Collected data entries:

=== Section Start ===

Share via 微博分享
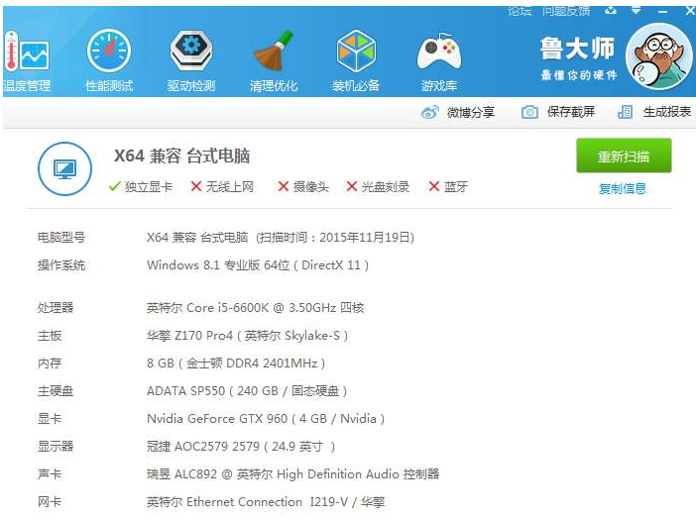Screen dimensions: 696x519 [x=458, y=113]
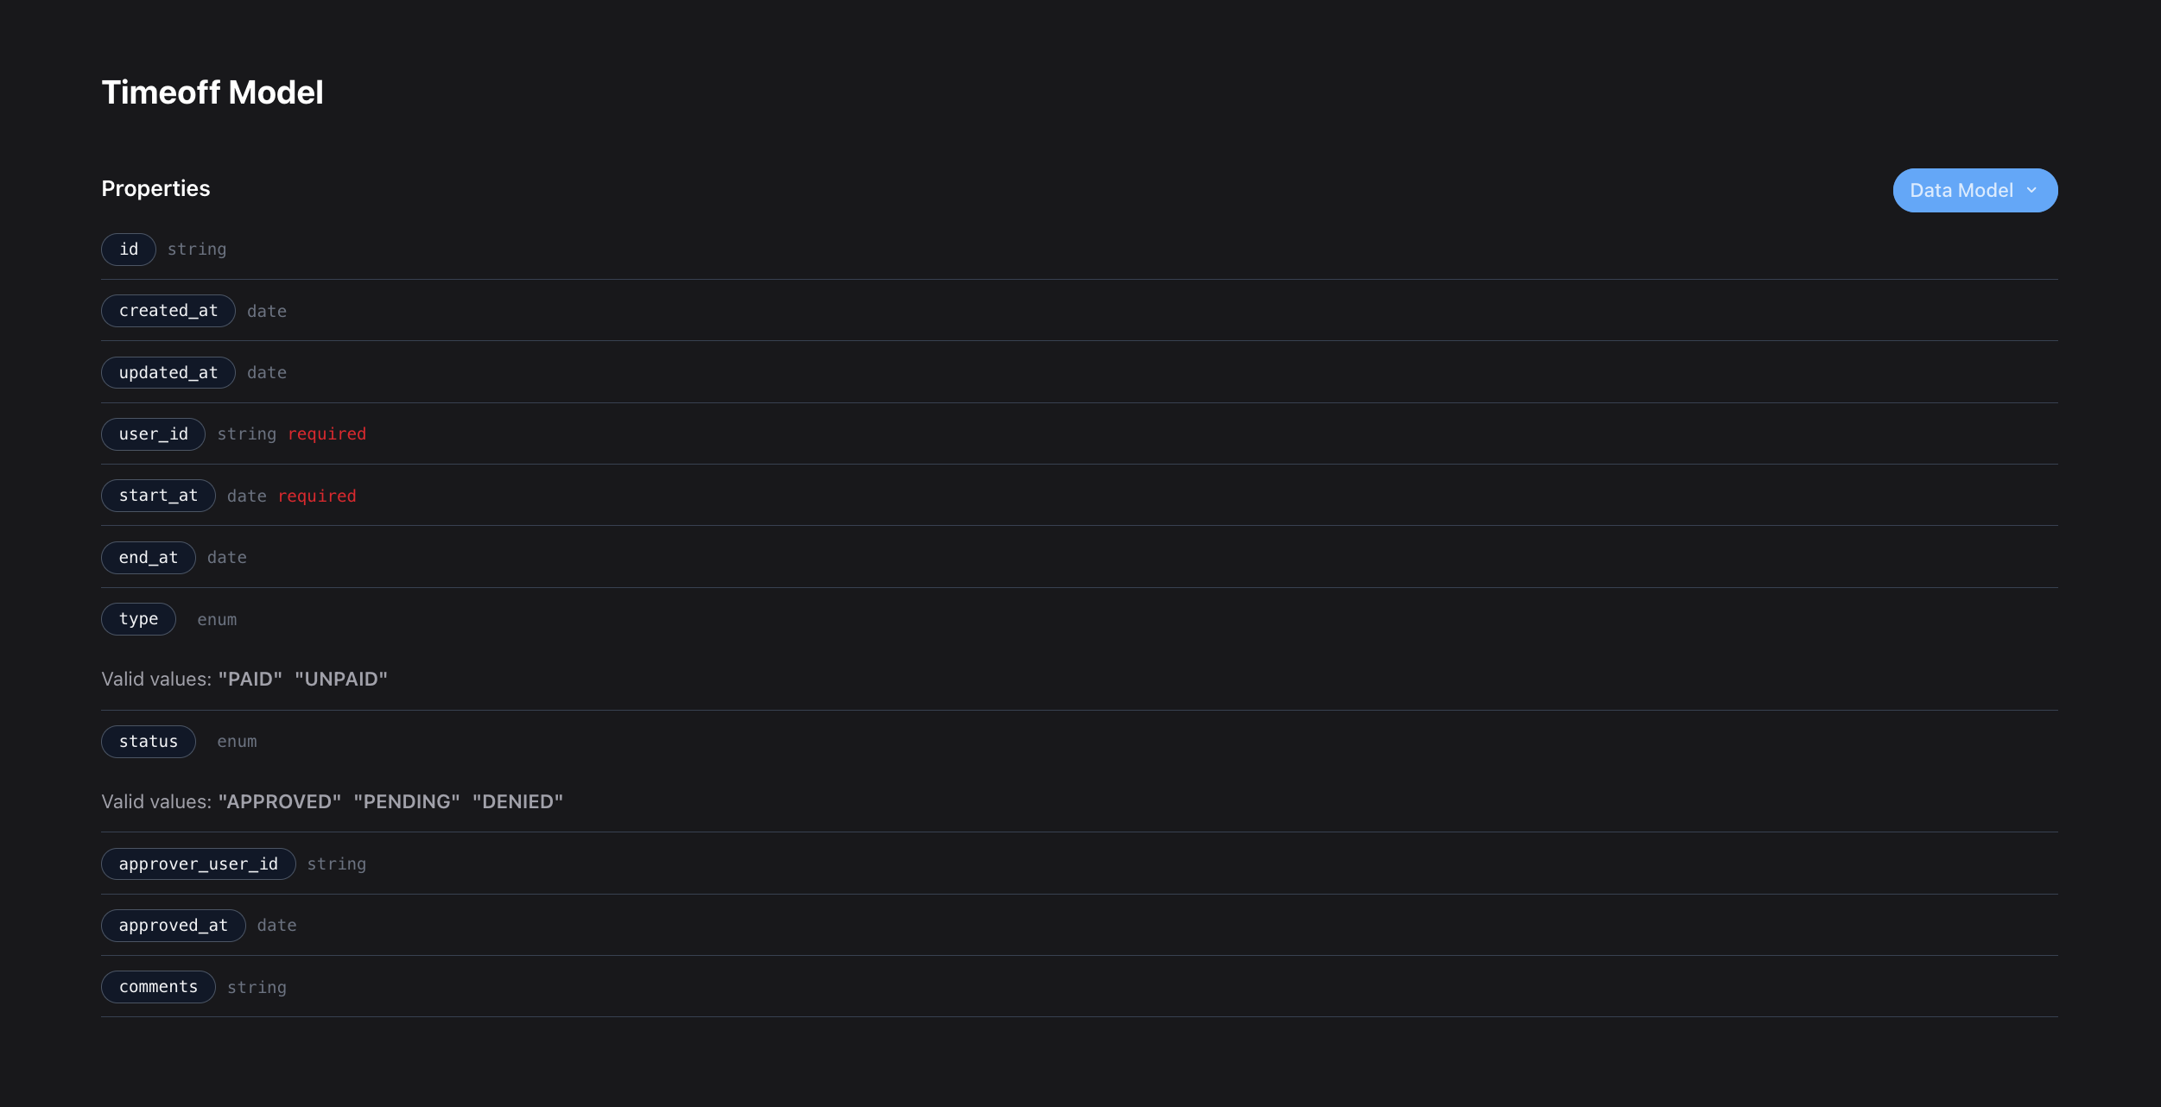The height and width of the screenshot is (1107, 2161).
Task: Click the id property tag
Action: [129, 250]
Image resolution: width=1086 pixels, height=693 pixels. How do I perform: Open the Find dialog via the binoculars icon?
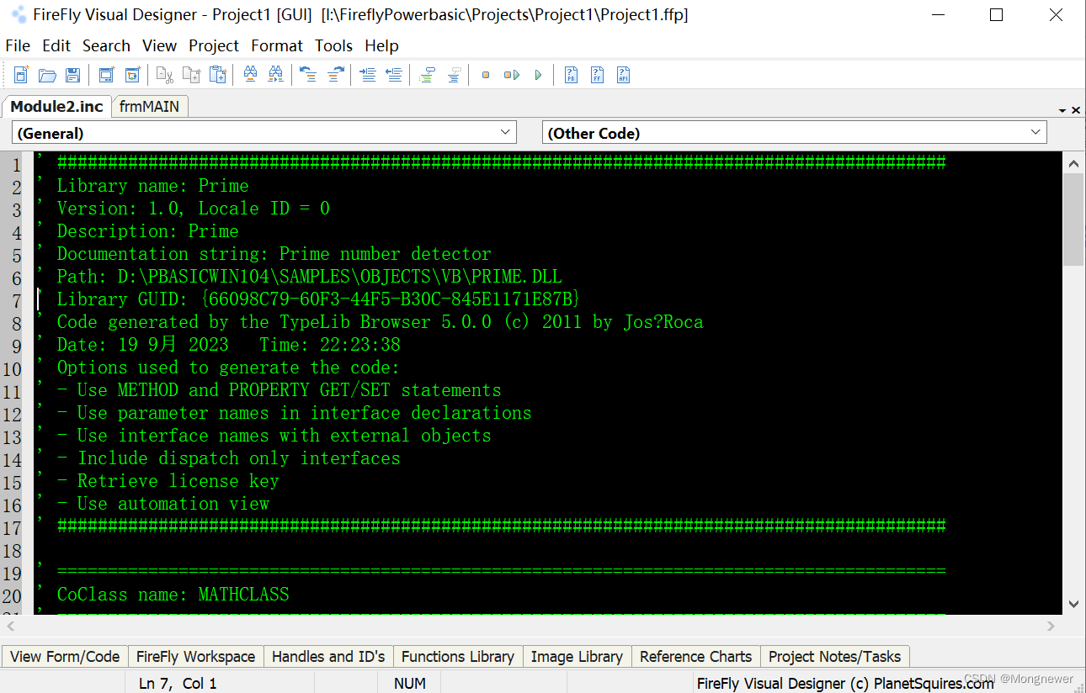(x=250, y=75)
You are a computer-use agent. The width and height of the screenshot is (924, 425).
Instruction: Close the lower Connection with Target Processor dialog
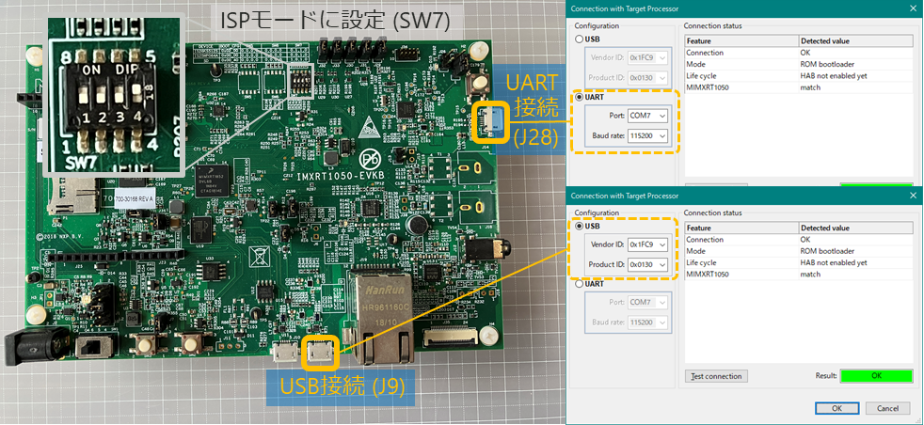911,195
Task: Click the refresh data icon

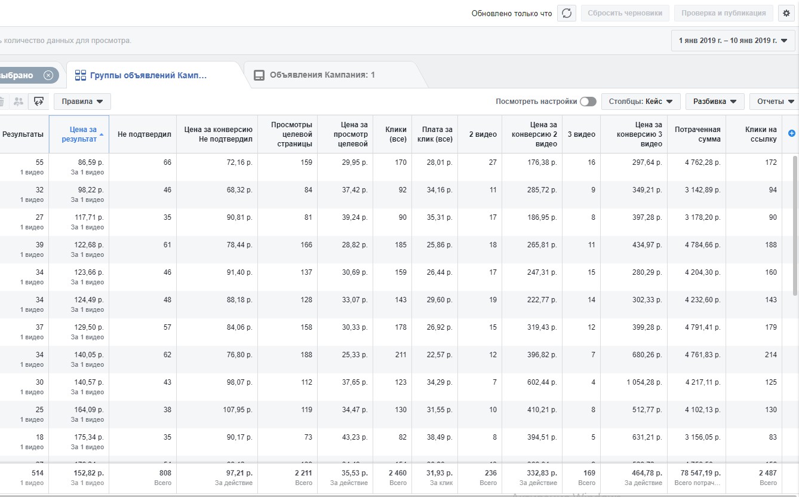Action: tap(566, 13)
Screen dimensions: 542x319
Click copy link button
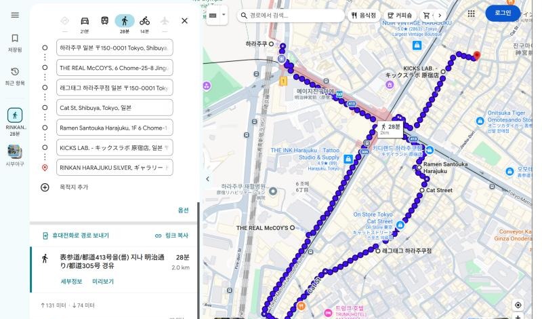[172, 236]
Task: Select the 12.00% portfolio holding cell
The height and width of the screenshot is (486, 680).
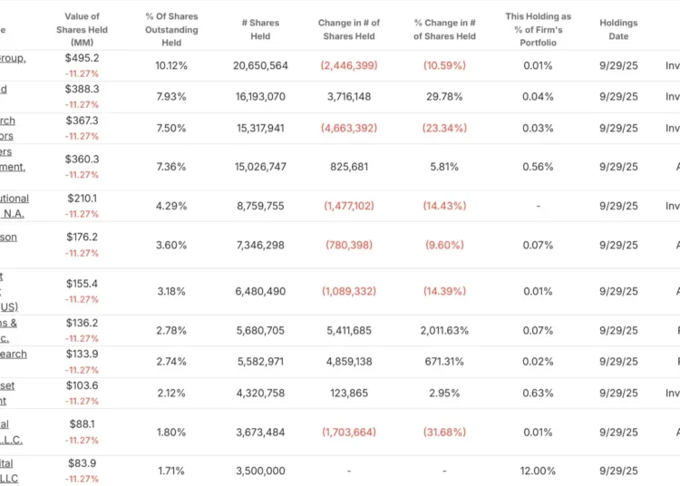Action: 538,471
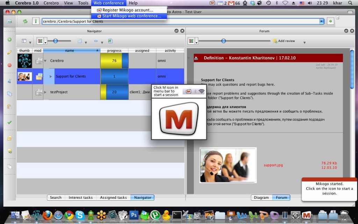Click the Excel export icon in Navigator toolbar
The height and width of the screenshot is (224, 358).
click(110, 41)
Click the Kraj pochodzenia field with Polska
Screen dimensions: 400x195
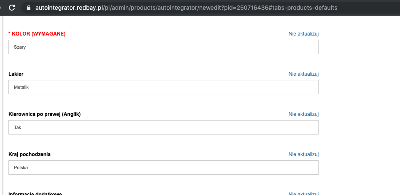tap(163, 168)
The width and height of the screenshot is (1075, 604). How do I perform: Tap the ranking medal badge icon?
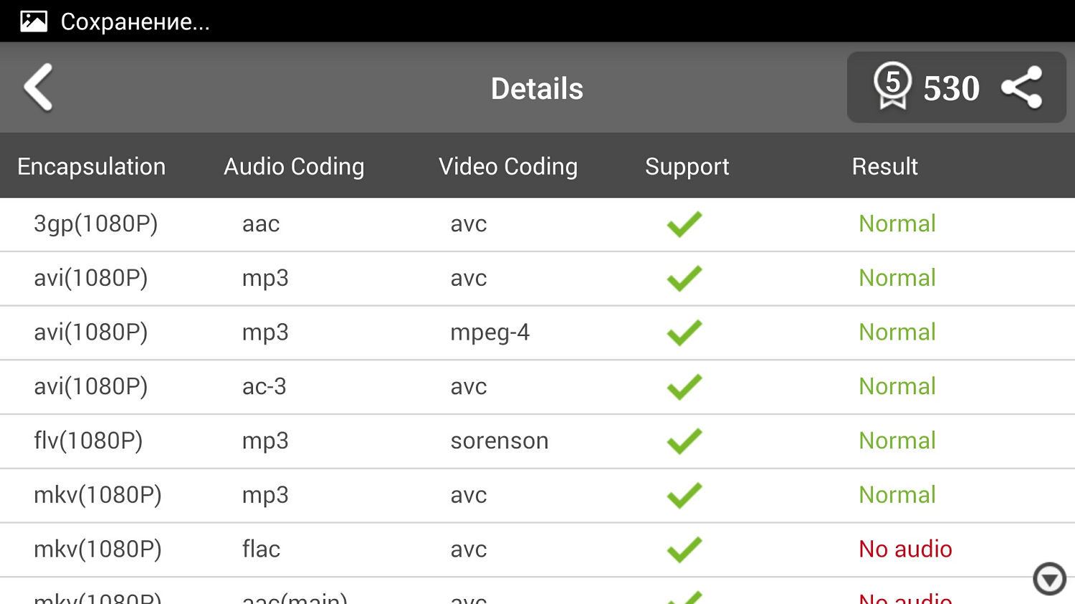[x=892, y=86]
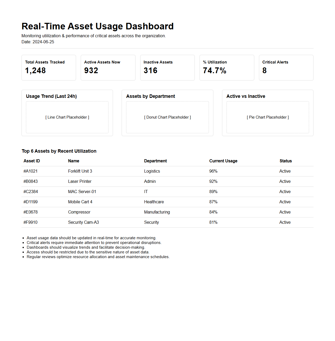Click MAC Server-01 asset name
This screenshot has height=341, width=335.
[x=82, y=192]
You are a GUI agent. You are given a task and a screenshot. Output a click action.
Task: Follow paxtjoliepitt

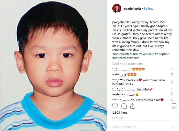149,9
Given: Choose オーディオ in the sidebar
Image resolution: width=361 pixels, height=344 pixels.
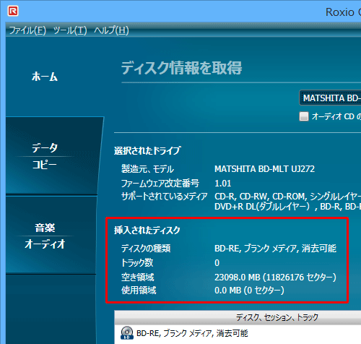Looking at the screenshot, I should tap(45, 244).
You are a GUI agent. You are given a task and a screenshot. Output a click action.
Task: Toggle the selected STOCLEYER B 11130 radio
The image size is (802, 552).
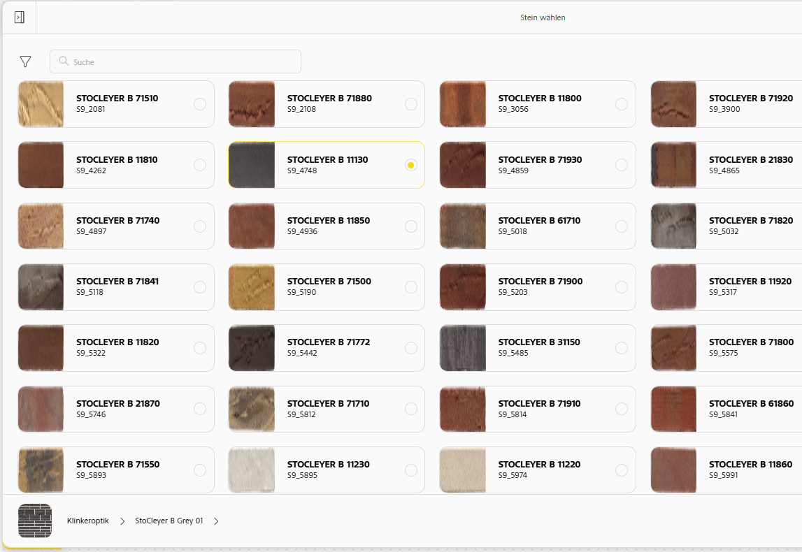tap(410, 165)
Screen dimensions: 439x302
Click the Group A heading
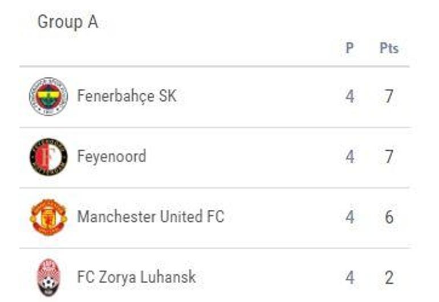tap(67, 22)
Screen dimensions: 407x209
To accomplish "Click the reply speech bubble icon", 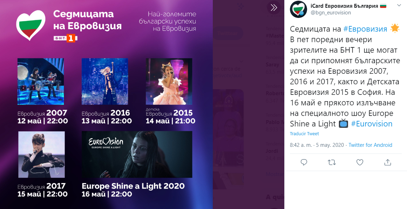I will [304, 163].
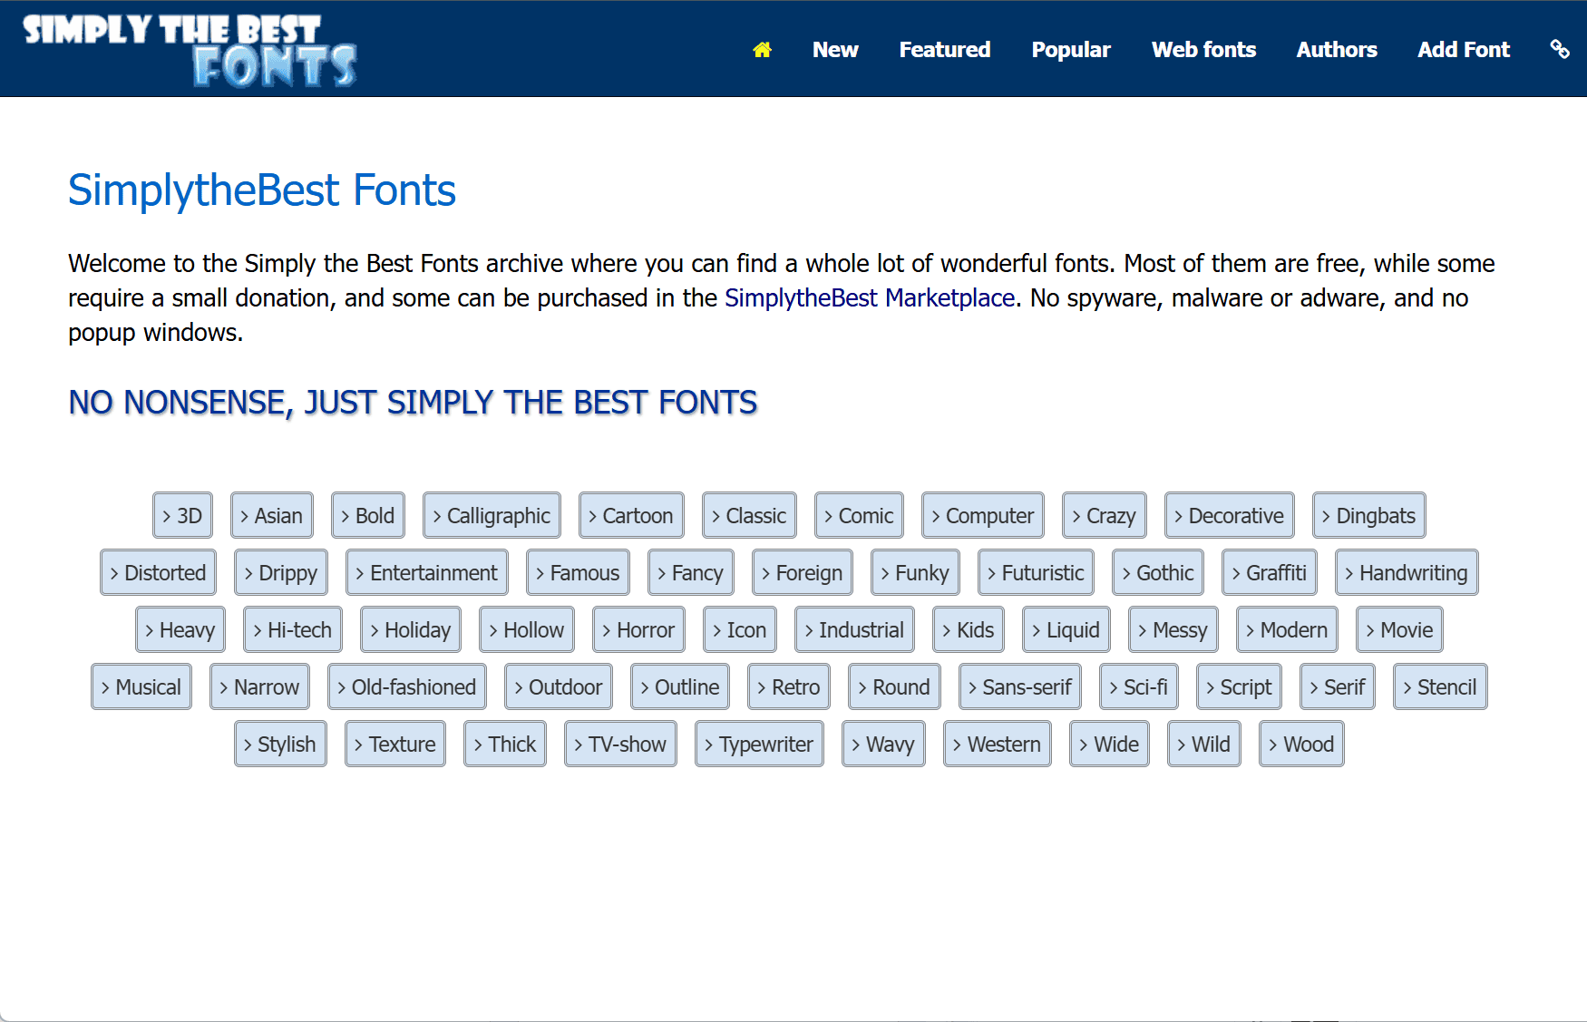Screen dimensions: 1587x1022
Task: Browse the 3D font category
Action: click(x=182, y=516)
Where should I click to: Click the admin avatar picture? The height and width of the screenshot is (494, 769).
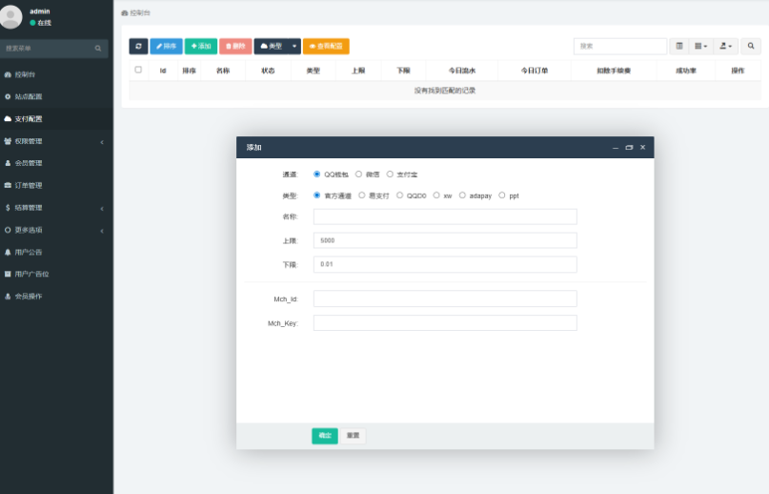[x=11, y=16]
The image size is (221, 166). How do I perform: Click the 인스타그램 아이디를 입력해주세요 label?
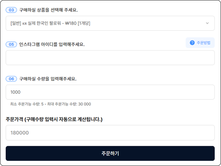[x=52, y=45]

=== Section End ===

• _WHAT THE EXERCISE ASKS_:
Give again, exactly, the lines from the start of the data through the one holding "You are a computer-use"; omit the pictures.

• _SOLVED EXERCISE_:
Share via 微博分享
Screen dimensions: 696x519 [x=458, y=113]
The height and width of the screenshot is (1107, 2161).
Task: Click the id property tag
Action: [129, 250]
Image resolution: width=1086 pixels, height=693 pixels. How do I perform: Open the Find dialog via the binoculars icon?
(x=250, y=75)
You are a computer-use agent. The width and height of the screenshot is (924, 425).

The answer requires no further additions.